Word and item position data:

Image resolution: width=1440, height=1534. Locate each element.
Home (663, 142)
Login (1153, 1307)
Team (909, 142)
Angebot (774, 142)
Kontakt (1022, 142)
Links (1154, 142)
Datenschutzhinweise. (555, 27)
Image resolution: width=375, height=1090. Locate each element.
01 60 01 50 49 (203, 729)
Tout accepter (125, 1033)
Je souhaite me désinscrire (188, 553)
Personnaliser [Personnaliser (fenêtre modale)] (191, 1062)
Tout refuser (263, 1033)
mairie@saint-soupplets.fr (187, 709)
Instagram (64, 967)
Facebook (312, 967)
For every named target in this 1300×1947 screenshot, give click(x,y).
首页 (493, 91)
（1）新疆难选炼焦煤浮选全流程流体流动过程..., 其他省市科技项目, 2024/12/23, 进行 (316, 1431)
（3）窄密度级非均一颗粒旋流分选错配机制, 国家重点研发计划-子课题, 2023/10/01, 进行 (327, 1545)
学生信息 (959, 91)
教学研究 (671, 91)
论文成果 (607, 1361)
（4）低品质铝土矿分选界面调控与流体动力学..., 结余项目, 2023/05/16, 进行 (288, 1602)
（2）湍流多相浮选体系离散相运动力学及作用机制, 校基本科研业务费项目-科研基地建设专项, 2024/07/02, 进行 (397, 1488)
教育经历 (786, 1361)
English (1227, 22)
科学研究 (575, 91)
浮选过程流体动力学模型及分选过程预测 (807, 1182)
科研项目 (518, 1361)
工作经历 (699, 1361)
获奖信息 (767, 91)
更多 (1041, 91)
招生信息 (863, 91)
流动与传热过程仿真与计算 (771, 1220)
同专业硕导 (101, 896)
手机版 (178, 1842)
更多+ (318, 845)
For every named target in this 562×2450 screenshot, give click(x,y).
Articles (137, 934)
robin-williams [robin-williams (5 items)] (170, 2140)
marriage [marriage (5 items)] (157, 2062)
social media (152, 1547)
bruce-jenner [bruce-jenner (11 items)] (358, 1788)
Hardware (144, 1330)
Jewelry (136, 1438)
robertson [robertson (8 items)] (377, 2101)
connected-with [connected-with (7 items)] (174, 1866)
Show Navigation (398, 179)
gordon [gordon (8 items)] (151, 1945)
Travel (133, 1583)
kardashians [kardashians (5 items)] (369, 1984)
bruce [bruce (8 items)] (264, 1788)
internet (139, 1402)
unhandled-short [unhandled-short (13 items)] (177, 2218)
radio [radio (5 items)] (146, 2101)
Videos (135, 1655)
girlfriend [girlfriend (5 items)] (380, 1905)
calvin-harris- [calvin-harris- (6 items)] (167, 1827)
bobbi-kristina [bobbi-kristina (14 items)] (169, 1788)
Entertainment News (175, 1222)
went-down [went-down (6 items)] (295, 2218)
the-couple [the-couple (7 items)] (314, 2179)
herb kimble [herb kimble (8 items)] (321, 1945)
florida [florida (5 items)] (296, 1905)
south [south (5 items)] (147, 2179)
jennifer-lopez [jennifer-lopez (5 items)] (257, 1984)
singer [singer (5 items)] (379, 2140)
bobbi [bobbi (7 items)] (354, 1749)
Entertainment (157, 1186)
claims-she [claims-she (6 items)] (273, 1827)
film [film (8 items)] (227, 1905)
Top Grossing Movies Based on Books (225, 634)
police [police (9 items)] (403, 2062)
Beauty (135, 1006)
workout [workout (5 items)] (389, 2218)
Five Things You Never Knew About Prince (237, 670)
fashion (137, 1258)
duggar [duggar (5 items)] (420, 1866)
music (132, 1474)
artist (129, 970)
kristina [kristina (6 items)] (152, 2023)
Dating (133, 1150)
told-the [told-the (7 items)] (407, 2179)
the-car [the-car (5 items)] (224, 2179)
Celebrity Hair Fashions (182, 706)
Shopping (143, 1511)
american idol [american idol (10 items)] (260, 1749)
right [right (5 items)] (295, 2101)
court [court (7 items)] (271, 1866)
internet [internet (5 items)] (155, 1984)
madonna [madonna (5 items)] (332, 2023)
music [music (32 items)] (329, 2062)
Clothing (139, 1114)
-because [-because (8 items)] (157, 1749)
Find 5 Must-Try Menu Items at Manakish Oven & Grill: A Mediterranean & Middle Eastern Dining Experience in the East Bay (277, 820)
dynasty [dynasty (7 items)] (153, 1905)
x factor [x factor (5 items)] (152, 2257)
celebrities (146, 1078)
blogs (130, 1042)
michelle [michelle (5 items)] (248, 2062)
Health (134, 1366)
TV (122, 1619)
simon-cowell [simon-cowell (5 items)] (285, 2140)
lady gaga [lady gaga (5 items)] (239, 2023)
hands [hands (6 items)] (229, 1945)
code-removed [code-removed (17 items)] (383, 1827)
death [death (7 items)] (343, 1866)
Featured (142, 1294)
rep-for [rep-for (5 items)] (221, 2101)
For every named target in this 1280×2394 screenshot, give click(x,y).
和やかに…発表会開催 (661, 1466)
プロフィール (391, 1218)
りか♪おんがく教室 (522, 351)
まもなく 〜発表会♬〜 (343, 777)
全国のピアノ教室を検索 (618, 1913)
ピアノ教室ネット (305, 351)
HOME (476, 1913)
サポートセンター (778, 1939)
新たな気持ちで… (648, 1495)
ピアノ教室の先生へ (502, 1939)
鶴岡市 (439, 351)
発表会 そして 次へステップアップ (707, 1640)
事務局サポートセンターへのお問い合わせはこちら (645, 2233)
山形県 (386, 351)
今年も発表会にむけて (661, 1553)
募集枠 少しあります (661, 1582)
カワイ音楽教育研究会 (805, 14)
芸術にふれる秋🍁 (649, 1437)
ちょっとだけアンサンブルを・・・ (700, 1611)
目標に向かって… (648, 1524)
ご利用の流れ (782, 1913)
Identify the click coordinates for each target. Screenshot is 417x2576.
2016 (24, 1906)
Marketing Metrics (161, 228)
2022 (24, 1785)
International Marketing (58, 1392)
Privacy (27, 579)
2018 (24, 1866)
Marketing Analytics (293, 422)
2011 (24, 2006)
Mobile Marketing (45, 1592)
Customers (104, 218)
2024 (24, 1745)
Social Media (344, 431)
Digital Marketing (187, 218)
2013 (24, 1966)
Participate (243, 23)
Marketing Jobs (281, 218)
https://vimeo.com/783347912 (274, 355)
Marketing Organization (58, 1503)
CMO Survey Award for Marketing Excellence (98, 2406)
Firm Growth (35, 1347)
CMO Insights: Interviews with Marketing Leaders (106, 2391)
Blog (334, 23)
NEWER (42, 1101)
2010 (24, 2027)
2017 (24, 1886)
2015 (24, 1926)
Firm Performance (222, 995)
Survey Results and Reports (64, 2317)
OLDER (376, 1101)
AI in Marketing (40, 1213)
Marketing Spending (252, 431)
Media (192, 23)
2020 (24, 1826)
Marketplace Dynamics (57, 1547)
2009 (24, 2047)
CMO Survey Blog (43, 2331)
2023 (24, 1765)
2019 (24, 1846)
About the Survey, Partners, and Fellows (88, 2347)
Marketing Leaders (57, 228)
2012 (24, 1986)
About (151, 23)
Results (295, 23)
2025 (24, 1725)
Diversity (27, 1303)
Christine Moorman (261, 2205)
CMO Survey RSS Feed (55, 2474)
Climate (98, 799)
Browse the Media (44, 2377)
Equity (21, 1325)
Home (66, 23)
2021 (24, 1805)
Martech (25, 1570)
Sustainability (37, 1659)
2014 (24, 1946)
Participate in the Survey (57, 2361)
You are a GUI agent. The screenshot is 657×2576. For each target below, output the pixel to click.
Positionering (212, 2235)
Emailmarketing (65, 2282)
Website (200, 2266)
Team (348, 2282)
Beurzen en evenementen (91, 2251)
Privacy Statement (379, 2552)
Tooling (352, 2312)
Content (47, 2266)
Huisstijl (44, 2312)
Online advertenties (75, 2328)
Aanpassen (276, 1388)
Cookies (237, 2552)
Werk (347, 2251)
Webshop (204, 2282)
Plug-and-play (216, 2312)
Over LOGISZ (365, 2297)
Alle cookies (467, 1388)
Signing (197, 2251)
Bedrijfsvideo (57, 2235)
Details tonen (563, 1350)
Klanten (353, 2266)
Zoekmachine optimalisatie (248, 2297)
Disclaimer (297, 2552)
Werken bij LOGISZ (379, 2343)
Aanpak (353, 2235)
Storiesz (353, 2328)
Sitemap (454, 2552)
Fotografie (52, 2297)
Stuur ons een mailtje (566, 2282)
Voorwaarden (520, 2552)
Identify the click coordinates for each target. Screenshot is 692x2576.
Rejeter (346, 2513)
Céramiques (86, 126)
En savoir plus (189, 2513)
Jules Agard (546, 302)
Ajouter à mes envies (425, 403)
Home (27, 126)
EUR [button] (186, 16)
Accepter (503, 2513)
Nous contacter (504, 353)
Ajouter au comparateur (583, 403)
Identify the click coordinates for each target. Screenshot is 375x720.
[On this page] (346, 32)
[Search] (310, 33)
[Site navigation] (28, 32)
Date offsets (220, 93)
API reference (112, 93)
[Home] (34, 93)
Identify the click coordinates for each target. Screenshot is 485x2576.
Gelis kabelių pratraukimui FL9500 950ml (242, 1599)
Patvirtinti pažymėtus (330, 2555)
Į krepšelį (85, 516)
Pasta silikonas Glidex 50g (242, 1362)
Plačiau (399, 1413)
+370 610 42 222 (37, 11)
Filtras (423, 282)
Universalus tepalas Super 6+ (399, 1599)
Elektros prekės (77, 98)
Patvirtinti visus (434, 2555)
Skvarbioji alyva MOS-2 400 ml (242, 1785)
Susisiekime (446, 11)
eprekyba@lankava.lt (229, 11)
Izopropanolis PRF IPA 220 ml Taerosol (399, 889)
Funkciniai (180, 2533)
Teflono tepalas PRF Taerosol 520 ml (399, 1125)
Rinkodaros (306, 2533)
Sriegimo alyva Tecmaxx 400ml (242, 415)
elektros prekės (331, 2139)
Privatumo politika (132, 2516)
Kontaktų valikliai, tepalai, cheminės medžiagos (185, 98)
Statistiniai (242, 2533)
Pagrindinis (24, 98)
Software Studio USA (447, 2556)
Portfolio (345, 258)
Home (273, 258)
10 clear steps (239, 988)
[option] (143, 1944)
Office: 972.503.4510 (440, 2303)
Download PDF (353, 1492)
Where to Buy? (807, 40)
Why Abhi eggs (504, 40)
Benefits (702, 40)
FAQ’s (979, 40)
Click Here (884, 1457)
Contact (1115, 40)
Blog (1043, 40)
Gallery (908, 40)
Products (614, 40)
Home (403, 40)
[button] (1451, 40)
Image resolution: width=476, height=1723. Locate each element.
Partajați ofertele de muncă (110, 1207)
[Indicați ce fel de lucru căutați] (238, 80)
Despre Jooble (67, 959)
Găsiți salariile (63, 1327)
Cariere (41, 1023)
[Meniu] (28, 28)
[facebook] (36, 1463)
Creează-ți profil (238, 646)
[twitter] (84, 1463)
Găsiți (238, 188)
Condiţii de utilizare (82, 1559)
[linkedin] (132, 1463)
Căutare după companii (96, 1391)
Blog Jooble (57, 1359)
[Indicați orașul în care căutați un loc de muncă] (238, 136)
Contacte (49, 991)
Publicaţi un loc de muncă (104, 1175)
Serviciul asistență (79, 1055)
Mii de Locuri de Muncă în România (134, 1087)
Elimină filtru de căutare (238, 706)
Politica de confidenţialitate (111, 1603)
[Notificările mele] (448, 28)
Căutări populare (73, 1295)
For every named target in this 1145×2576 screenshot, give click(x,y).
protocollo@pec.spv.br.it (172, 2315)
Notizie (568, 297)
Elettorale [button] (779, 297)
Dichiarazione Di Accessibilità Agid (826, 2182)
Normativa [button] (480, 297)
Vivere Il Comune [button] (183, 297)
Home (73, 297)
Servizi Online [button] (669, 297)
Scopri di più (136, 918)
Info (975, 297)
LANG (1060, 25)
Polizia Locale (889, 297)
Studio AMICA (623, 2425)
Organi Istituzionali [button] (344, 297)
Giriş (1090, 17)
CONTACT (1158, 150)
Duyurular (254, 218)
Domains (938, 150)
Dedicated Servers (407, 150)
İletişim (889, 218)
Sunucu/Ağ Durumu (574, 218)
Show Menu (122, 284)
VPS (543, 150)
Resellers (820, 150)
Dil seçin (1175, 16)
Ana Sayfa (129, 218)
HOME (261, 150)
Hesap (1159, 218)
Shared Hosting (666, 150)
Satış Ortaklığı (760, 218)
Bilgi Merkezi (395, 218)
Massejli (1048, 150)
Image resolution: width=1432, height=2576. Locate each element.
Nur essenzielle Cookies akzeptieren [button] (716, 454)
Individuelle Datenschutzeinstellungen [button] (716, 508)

▸ **DO THIS**: Transcribe the entries word for word, from the start through the line containing "01 60 01 50 49 (203, 729)".

▸ **IN RESPONSE**:
Image resolution: width=1440, height=1534. Locate each element.
Home (663, 142)
Login (1153, 1307)
Team (909, 142)
Angebot (774, 142)
Kontakt (1022, 142)
Links (1154, 142)
Datenschutzhinweise. (555, 27)
Image resolution: width=375, height=1090. Locate each element.
01 60 01 50 49 (203, 729)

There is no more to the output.